● WORK TO DO: Swap "Open" for "View" in the items below and leave the rest of the wording unchanged. Leave the pictures out of your answer.

Some records:

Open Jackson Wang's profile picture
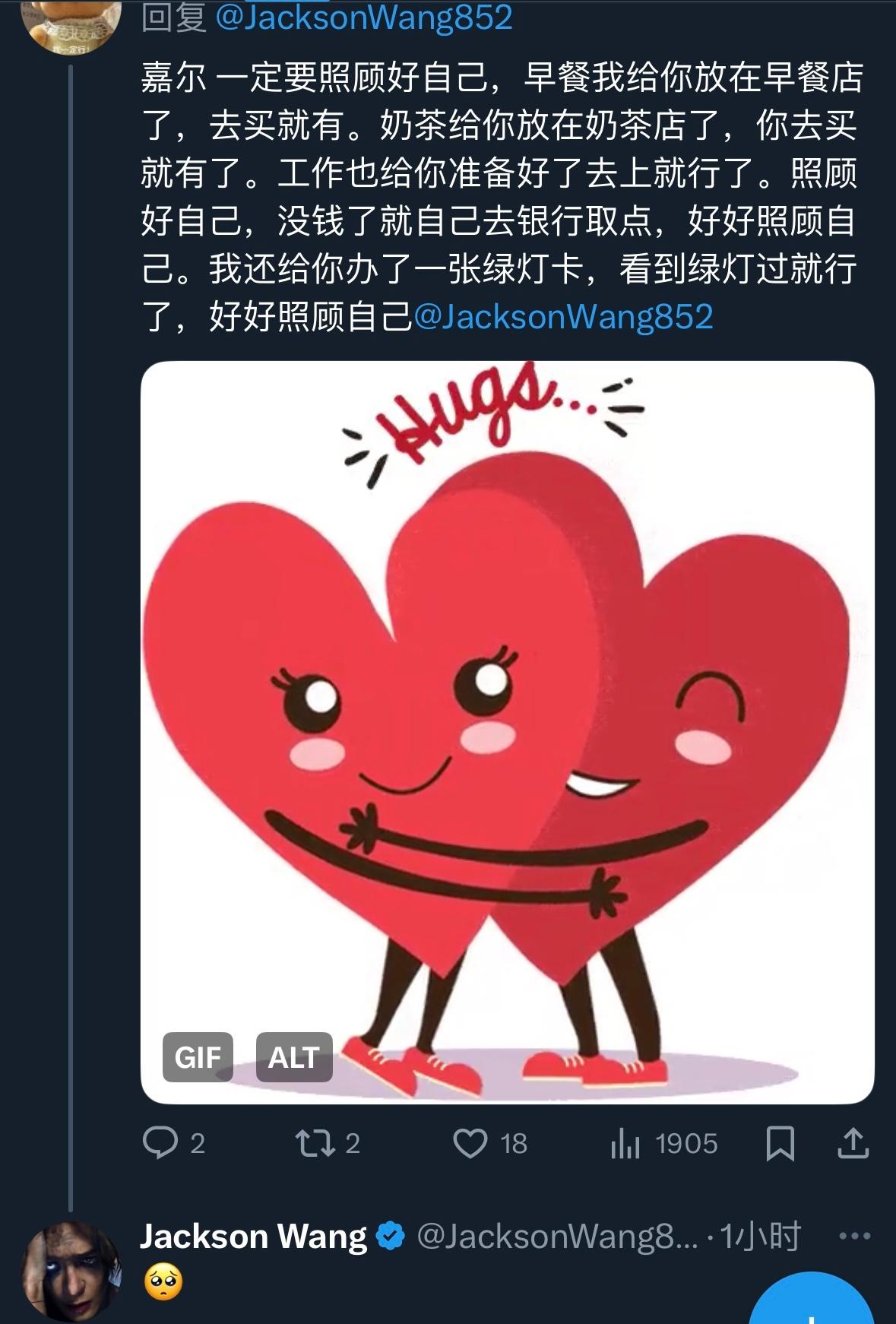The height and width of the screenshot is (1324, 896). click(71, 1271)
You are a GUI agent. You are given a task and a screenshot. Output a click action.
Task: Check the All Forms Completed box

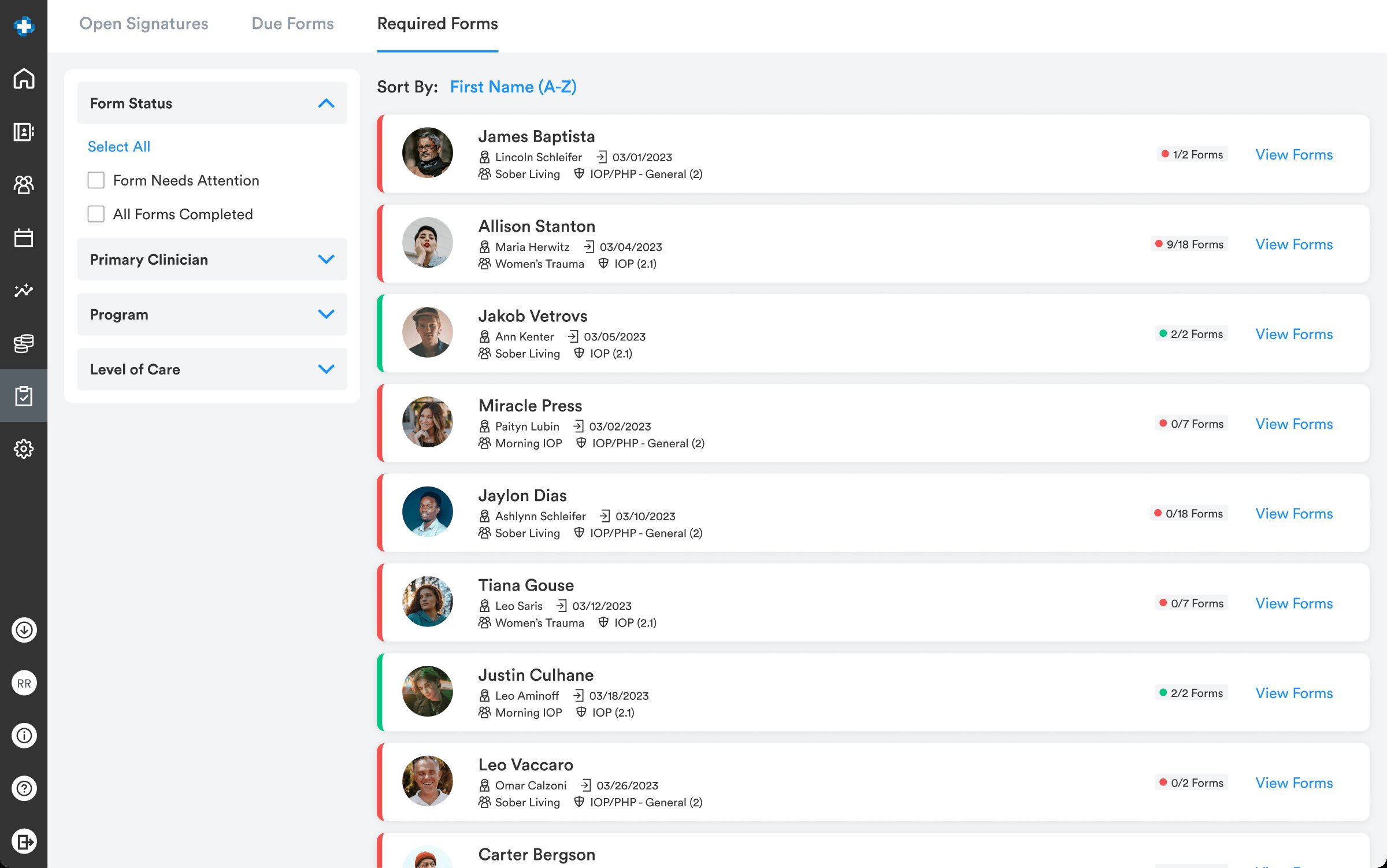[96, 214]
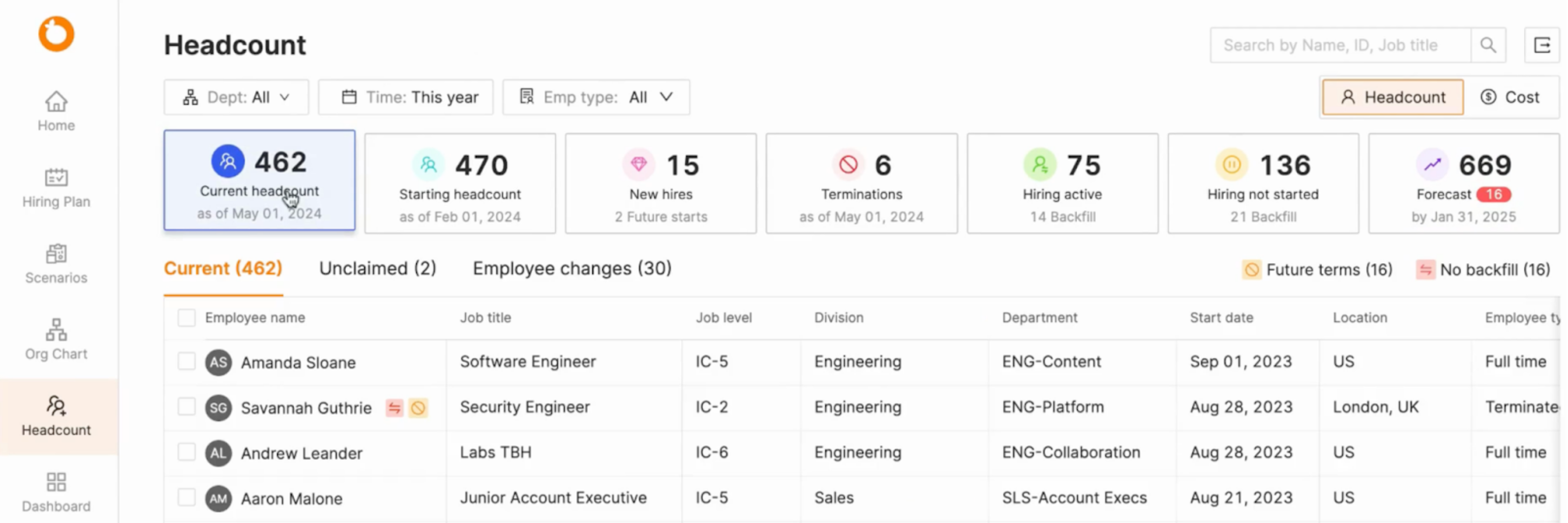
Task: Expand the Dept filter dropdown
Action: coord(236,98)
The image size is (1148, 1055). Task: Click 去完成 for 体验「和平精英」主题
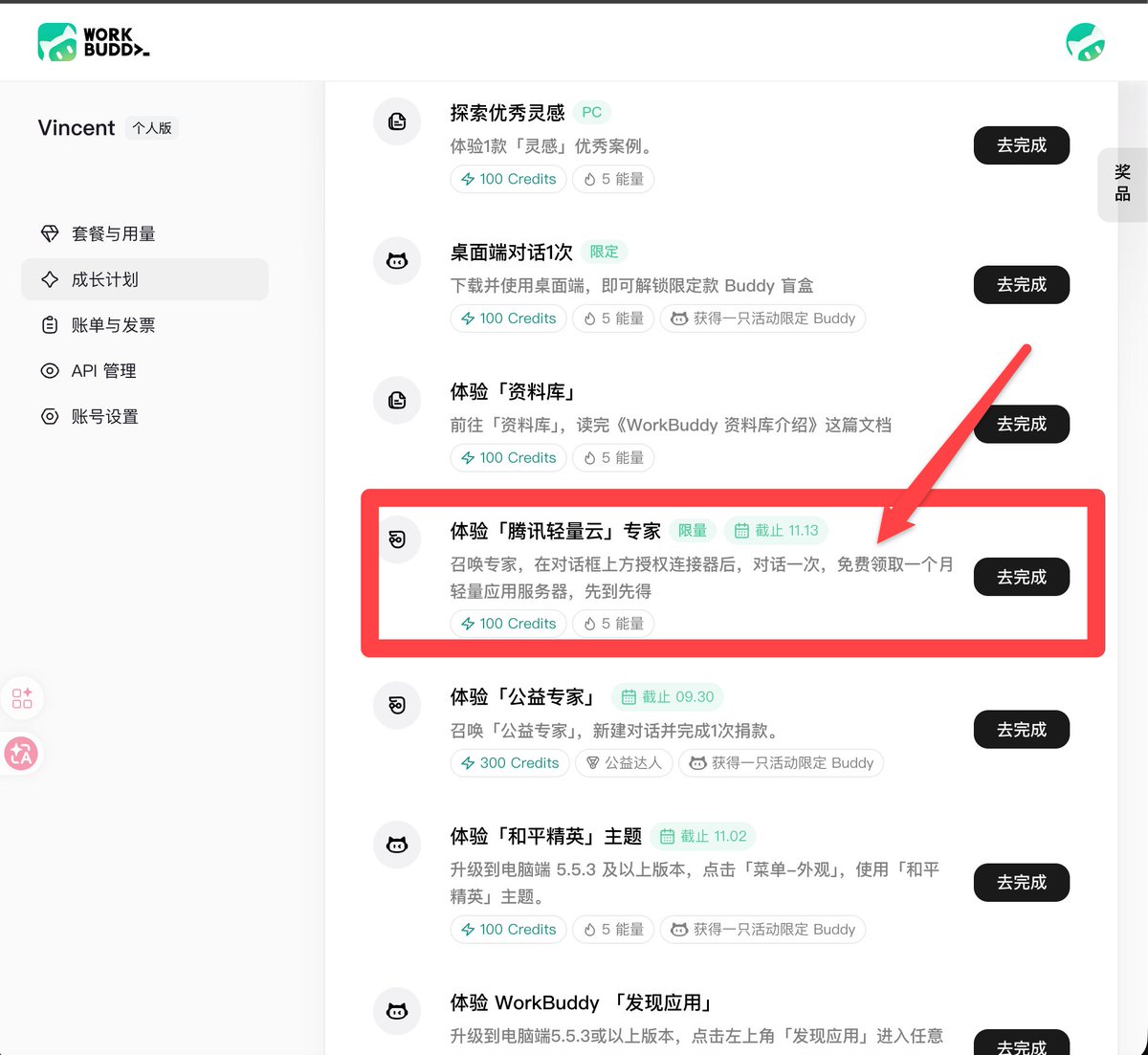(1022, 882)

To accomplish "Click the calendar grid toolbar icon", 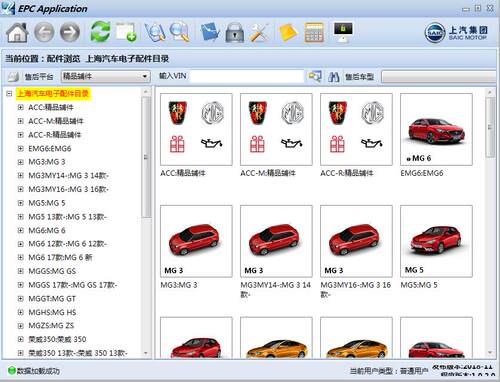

● ANSWER BELOW:
View Jackson Wang's profile picture
The height and width of the screenshot is (1324, 896). click(71, 1271)
You are a GUI agent. You are given a task and a screenshot. Output a click action.
Task: Check the All Forms Completed box

[96, 214]
Task: Expand the Dept filter dropdown
Action: coord(236,98)
The image size is (1148, 1055). Task: Click 去完成 for 体验「和平精英」主题
(1022, 882)

To accomplish "Click the calendar grid toolbar icon", 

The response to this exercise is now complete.